== EXERCISE INPUTS ==
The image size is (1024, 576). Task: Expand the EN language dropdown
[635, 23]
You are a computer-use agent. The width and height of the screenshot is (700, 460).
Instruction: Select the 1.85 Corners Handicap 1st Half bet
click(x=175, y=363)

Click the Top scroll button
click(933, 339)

==

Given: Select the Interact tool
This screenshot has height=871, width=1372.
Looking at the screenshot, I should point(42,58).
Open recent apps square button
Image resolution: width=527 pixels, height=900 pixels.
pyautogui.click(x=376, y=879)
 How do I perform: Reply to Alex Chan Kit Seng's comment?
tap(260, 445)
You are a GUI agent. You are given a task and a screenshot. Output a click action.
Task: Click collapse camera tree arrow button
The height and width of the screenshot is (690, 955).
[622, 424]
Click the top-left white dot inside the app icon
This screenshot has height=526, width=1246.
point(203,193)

== TASK GOAL ==
Pull every line containing the word "agent" out of the entries above.

== EXERCISE OUTPUT ==
You are a computer-use agent. The width and height of the screenshot is (700, 460).
You are a GUI agent. You are given a task and a screenshot. Output a click action.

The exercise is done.